EXERCISE OBJECTIVE: Please repeat the data from its start through the line containing "(150, 128).", inclusive, swapping "screenshot" for "screen capture" and changing nothing else. Omit the pictures from your answer.

Stored data
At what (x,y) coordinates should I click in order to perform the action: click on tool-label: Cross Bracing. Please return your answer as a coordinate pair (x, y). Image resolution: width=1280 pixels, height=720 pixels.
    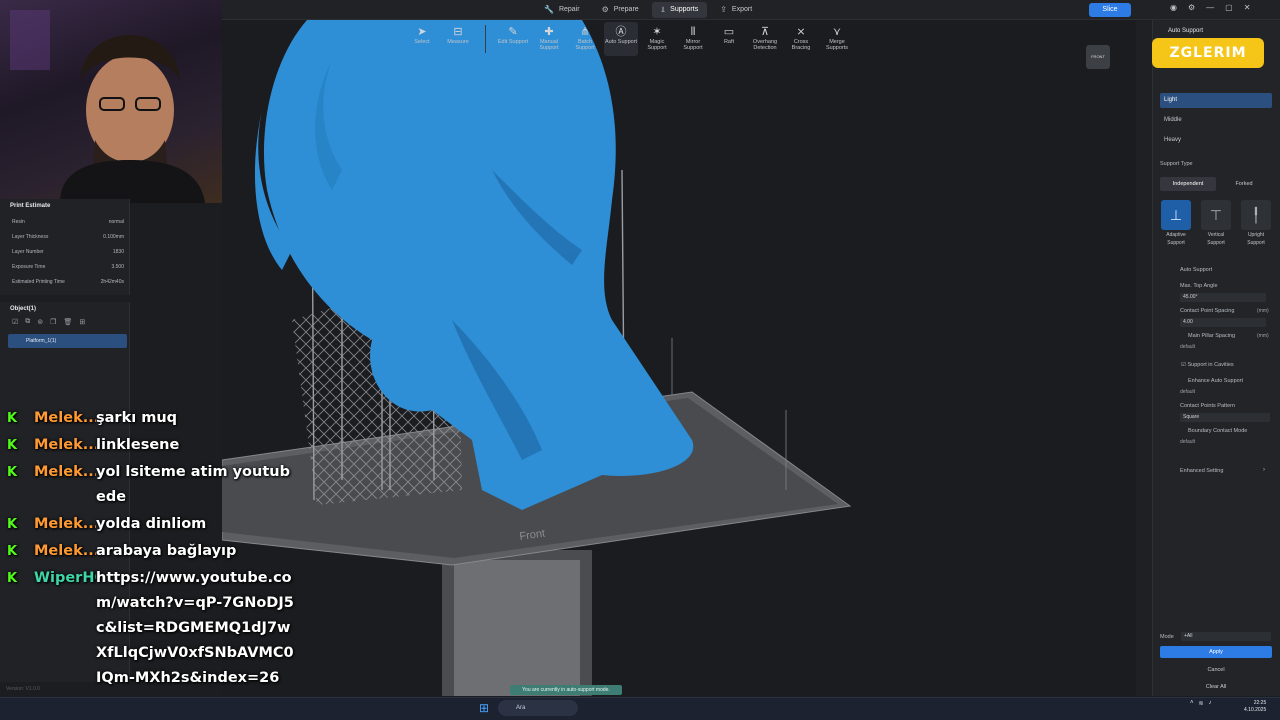
    Looking at the image, I should click on (801, 45).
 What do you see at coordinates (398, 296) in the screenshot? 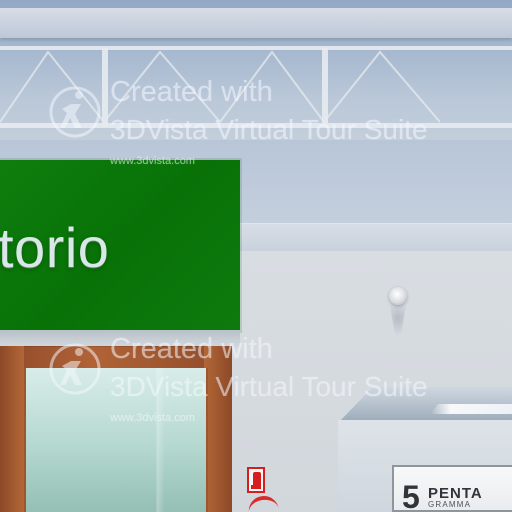
I see `ceiling-light-icon` at bounding box center [398, 296].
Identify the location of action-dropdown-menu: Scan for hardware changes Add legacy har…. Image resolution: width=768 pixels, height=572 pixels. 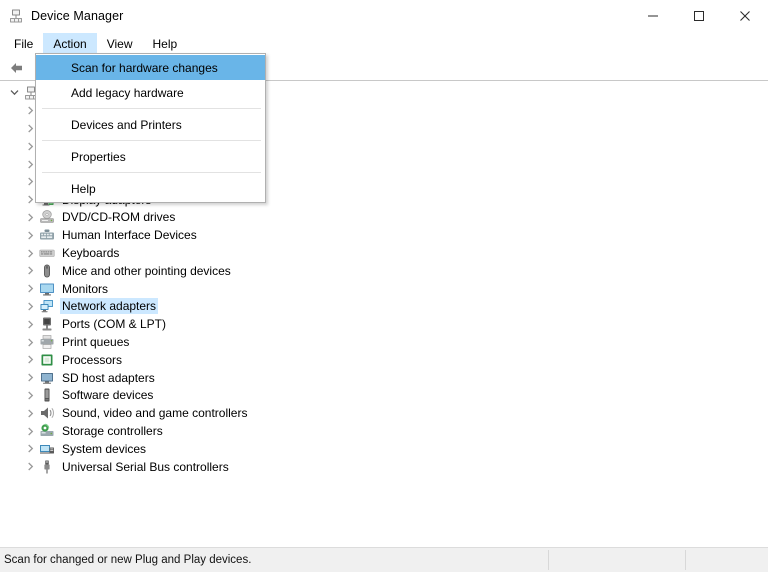
(150, 128).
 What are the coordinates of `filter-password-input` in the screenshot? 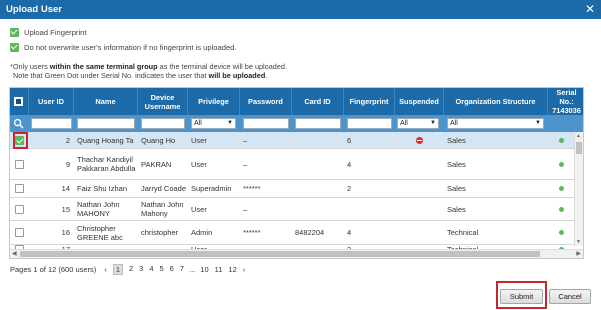 It's located at (266, 124).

EXERCISE OUTPUT:
At what (x,y) coordinates should I click in order to perform the action: click on tool-label: Cross Bracing. Please return your answer as a coordinate pair (x, y). Image resolution: width=1280 pixels, height=720 pixels.
    Looking at the image, I should click on (801, 45).
 What do you see at coordinates (398, 296) in the screen capture? 
I see `ceiling-light-icon` at bounding box center [398, 296].
Identify the location of action-dropdown-menu: Scan for hardware changes Add legacy har…. Image resolution: width=768 pixels, height=572 pixels. 
(150, 128).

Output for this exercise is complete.